Michigan’s auto insurers also will have to contend with massive reductions in underwriting and rate-setting flexibility. That includes a bar on the use of gender, credit score, ZIP code, occupation, marital status and homeownership status in setting insurance rates. Insurers could still consider “territory” and an applicant’s “insurance score,” though the precise contours of what those permissible rating factors might entail are yet to be determined.
In better news for auto insurers, the bill also would impose a broad fee schedule, starting in July 2021, limiting medical providers from charging auto insurers more than 240 percent of what they would charge Medicare for the same services. The caps would then tighten to 235 percent, starting in July 2022, and 230 percent in July 2023.
Finally, it would gradually phase out the Michigan Catastrophic Claims Association, the state-backed reinsurer that historically has financed catastrophic PIP claims. All policies would continue to be charged a basic fee of $43 to support the association’s existing obligations, while only those policies that maintain unlimited coverage would be charged more for new claims.
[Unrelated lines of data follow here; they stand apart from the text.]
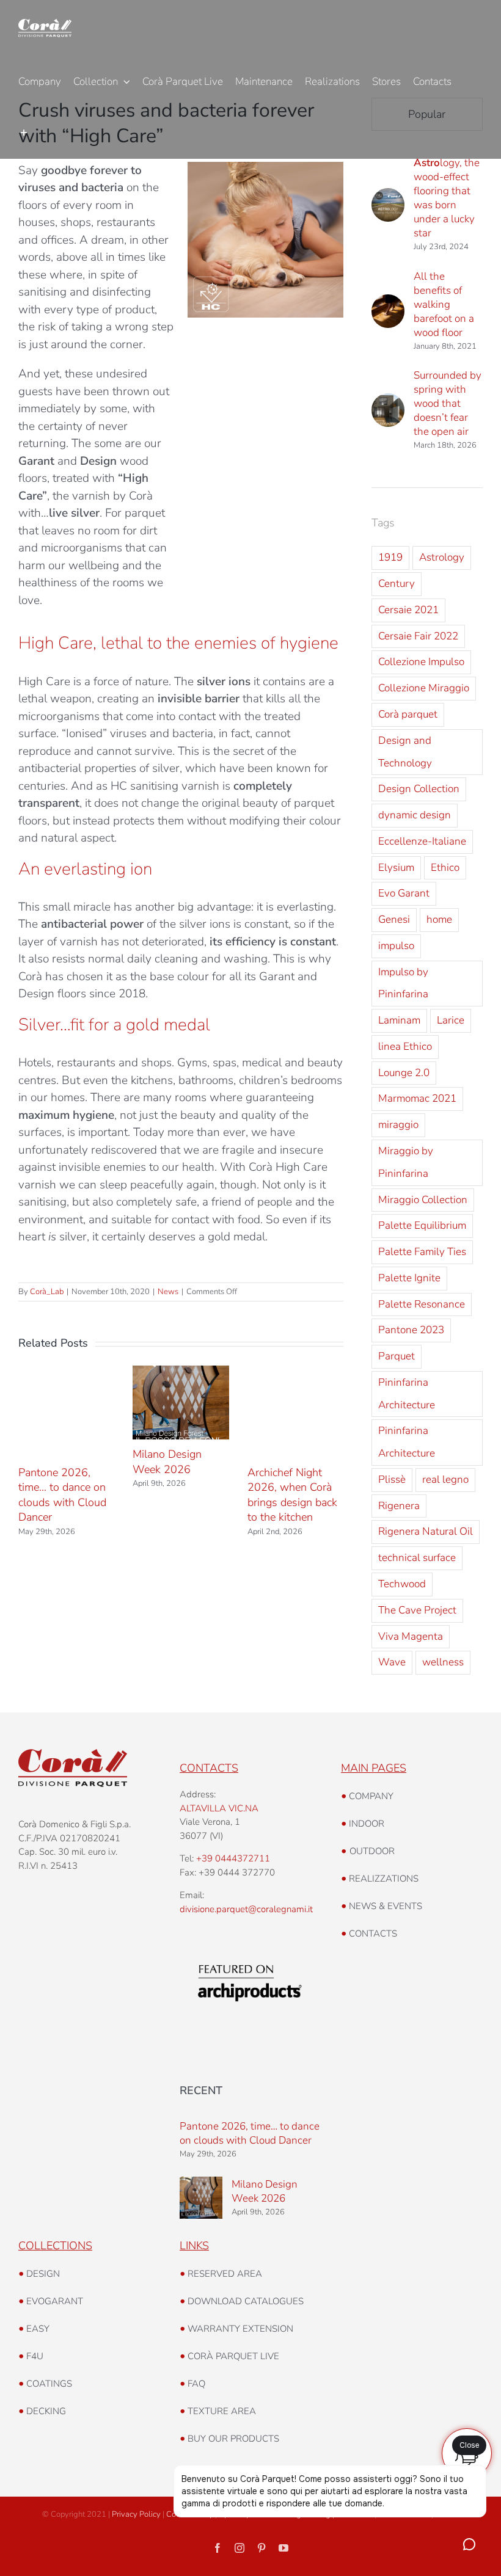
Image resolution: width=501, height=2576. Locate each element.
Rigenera (399, 1506)
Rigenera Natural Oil (425, 1531)
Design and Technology (405, 751)
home (439, 919)
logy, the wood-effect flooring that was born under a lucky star (447, 198)
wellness (443, 1662)
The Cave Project (417, 1610)
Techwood (402, 1584)
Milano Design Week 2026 (167, 1461)
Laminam (399, 1020)
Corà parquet (407, 714)
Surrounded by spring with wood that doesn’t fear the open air (447, 403)
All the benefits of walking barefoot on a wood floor (444, 304)
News (168, 1291)
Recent (201, 2090)
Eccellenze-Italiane (422, 841)
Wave (392, 1662)
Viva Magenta (410, 1636)
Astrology (441, 557)
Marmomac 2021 (417, 1098)
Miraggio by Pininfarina (405, 1162)
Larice (450, 1020)
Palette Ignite (409, 1278)
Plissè (392, 1479)
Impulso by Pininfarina (403, 983)
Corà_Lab (47, 1291)
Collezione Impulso (421, 662)
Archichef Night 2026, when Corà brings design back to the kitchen (292, 1494)
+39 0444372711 (233, 1858)
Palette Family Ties (422, 1252)
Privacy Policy (136, 2514)
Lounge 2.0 (404, 1073)
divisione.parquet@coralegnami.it (246, 1909)
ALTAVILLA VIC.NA (219, 1808)
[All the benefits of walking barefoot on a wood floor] (388, 303)
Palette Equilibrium (422, 1225)
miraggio (398, 1125)
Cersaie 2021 (408, 610)
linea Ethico (405, 1046)
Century (396, 584)
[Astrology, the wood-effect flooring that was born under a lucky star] (388, 197)
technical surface (417, 1558)
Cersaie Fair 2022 (418, 636)
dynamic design (414, 815)
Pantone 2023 (411, 1330)
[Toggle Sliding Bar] (23, 133)
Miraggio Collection (422, 1200)
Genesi (394, 919)
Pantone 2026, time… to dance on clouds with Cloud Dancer (62, 1494)
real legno (445, 1479)
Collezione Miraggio (423, 688)
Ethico (445, 867)
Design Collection (418, 789)
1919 (390, 557)
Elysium (396, 867)
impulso (396, 946)
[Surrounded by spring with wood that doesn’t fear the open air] (388, 402)
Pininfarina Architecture (406, 1393)
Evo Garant (404, 893)
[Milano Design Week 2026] (201, 2198)
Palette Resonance (421, 1304)
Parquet (396, 1356)
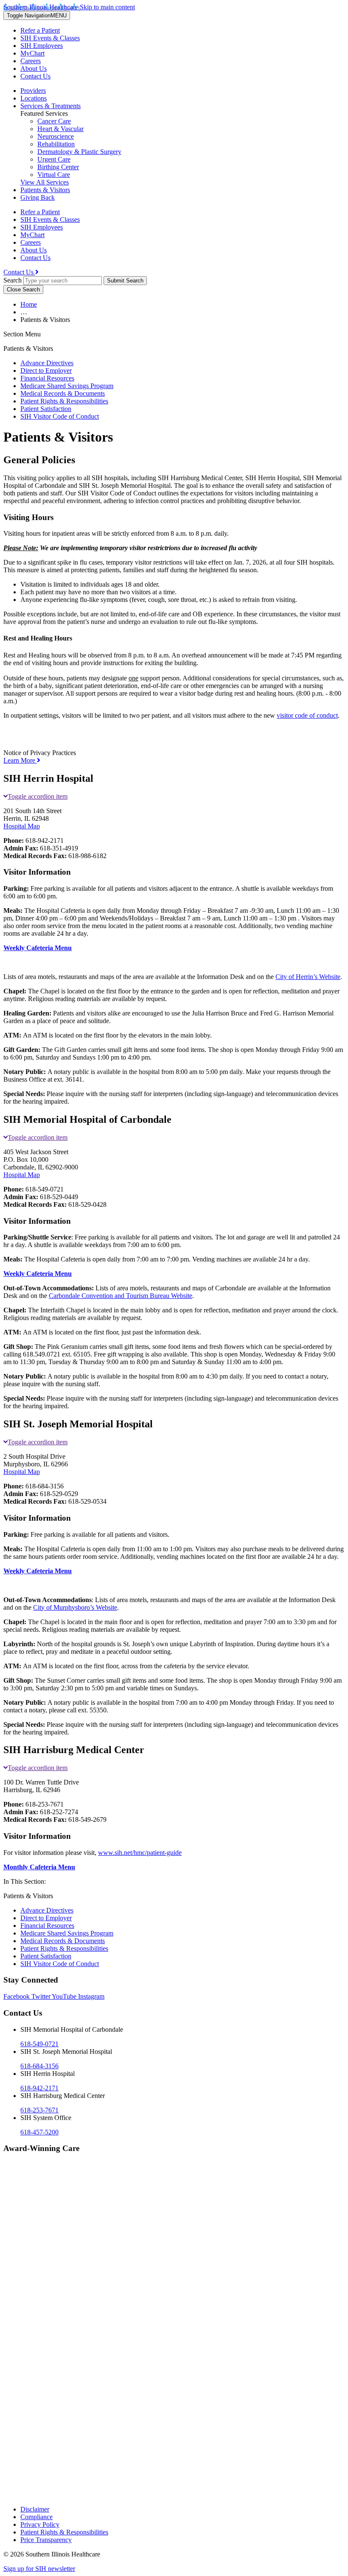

How this massive set of changes will play out in the market remains to be seen. The package state lawmakers agree to could not, in any universe, be described as a free-market paradise. But what Michiganders faced in their auto insurance market was undoubtedly a crisis that required bold action. For finally addressing the core source of the problem, the Legislature and Gov. Whitmer deserve a round of applause.